Commercially available NSA-style surveillance software allows everyday people to spy on smartphones
By Madison Ruppert
Editor of End the Lie
Everyday people can now use surveillance software to spy on the phone calls and text messages of others, somewhat like a crude version of the National Security Agency (NSA) spy programs.
However, the commercially produced software can’t really hold a candle to the U.S. government’s custom malware including software enabling the remote activation of cameras and microphones, ability to track cell phones even when they’re off and massive metadata collection and analysis programs.
Let’s not forget, the software also doesn’t have the world’s largest surveillance network backing it up either.
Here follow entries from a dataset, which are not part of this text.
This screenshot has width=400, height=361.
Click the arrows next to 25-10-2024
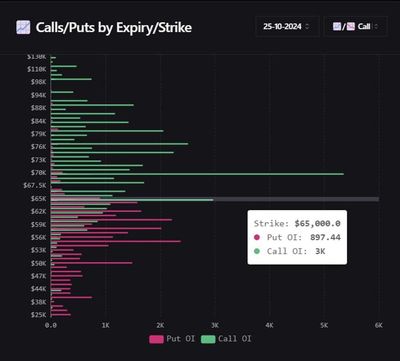(x=307, y=27)
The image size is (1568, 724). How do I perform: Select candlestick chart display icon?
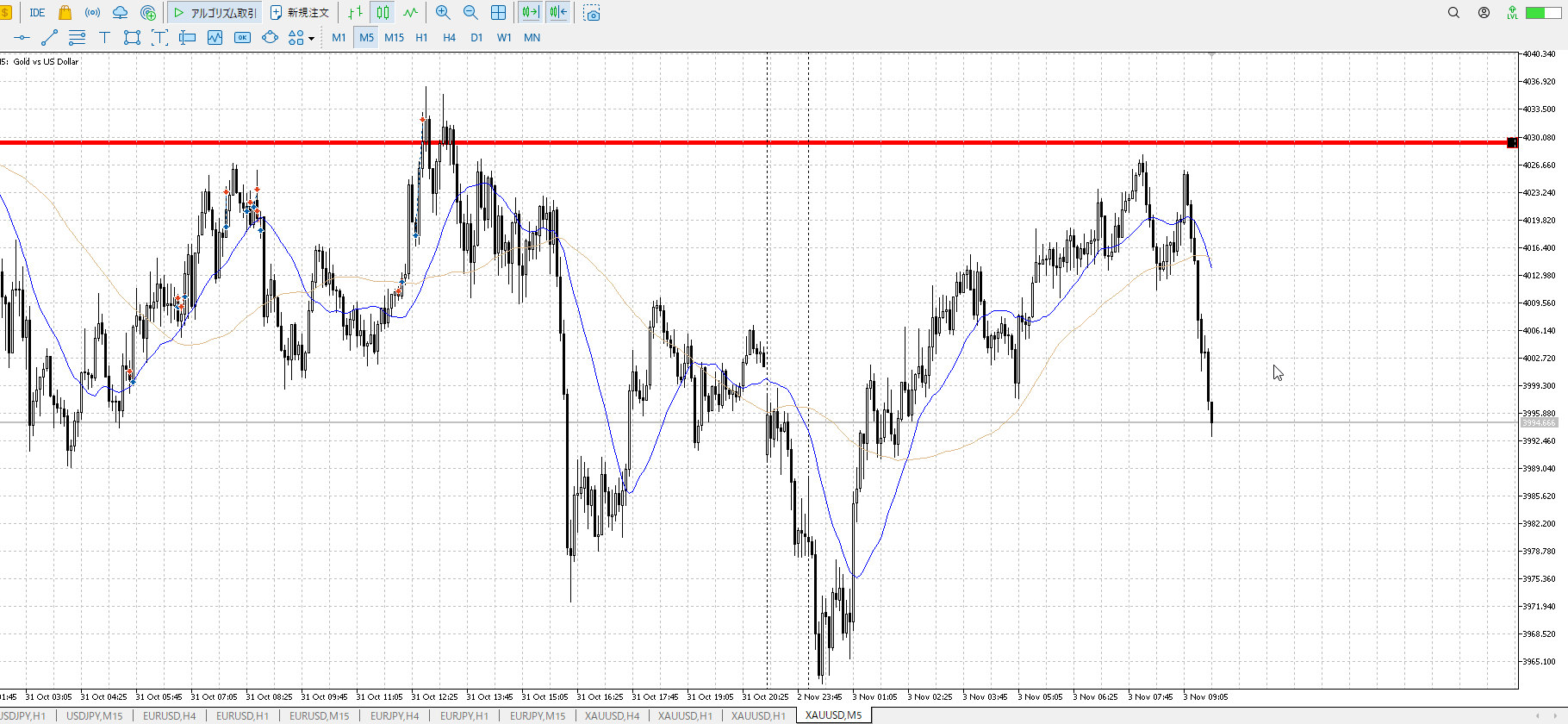pyautogui.click(x=383, y=13)
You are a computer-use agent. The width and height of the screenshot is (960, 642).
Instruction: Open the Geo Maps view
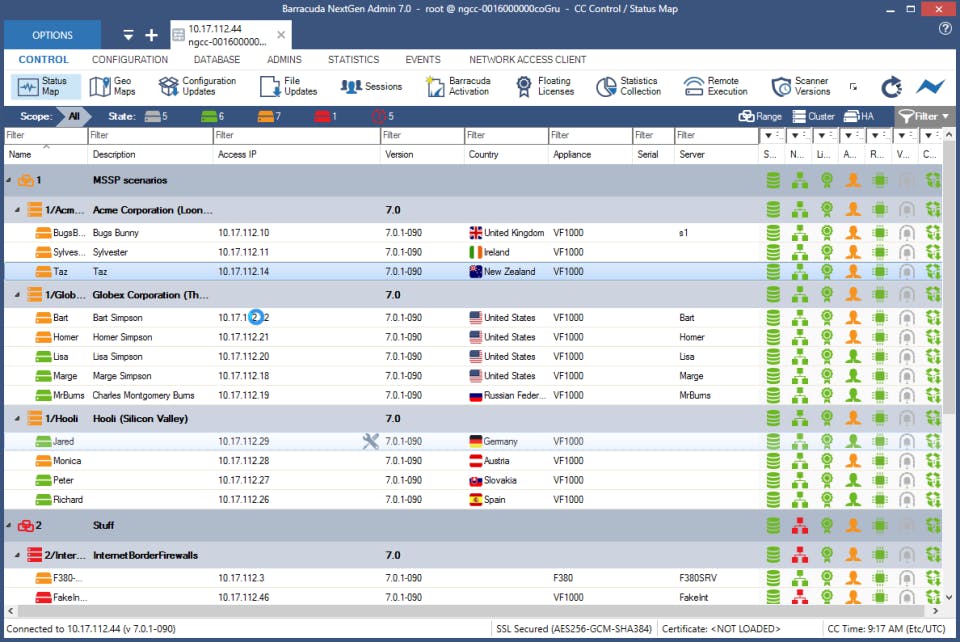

The use of spy software made available to the public is apparently quite widespread. A new study examined data traffic of mobile devices on a European carrier’s Middle Eastern network and found that hundreds of people had surveillance software installed on their phones, according to Bloomberg.
The software isn’t the product of malicious applications users unknowingly download. Instead, they’re spyware placed by people with physical access to the device.
Mobile surveillance software is capable of everything from secretly logging all text messages, phone calls and contacts to even live eavesdropping on phone calls.
The study, conducted by Lacoon Mobile Security, a San Francisco-based startup, found that over 600 phones on the particular network had spyware.
Lacoon does research and development in Israel, according to Bloomberg, and sells mobile security software to detect malicious mobile apps and defend corporate networks. The company was founded by former members of the Israel Defense Forces.
Most of the installations were likely done by either spouse or private investigators, according to Michael Shaulov, CEO of Lacoon.
Shaulov told Bloomberg that he expects the number of infected phones to grow as the awareness of surveillance technology increases.
While spouses and private investigators are one major source of this type of spyware, corporate espionage is another driving factor behind installation of spyware, according to Bloomberg.
Shaulov would not identify what carrier the study analyzed, but he did say that they got permission to conduct the study from the carrier.
The study analyzed wireless traffic to see the number of devices sending data to servers associated with spyware companies in order to determine how many phones were infected.
Almost half of the infected phones were linked to SpyToMobile, a product marketed directly to consumers.
SpyToMobile boasts of its ability to “intercept incoming and outgoing SMS messages, call history and contacts.”
The app collects data even when the phone doesn’t have an internet connection, then sends the information to SpyToMobile servers when the phone is reconnected to the internet.
It is also apparently able to track phones via GPS, as indicated by their frequently asked questions.
The SpyToMobile terms of service state that users can only install the software on phones that they own or obtain written authorization from the person being spied on, according to Bloomberg.
The company told Bloomberg via email that all users must accept their terms of service and that they have suspended accounts if they discovered the app was being used without the permission of the device’s owner.
Interestingly, Bloomberg noted that SpyToMobile is actually using the NSA spy scandal in their sales pitch.
SpyToMobile “said it does not share data with the NSA. At least, not knowingly,” Jordan Robertson wrote for Bloomberg.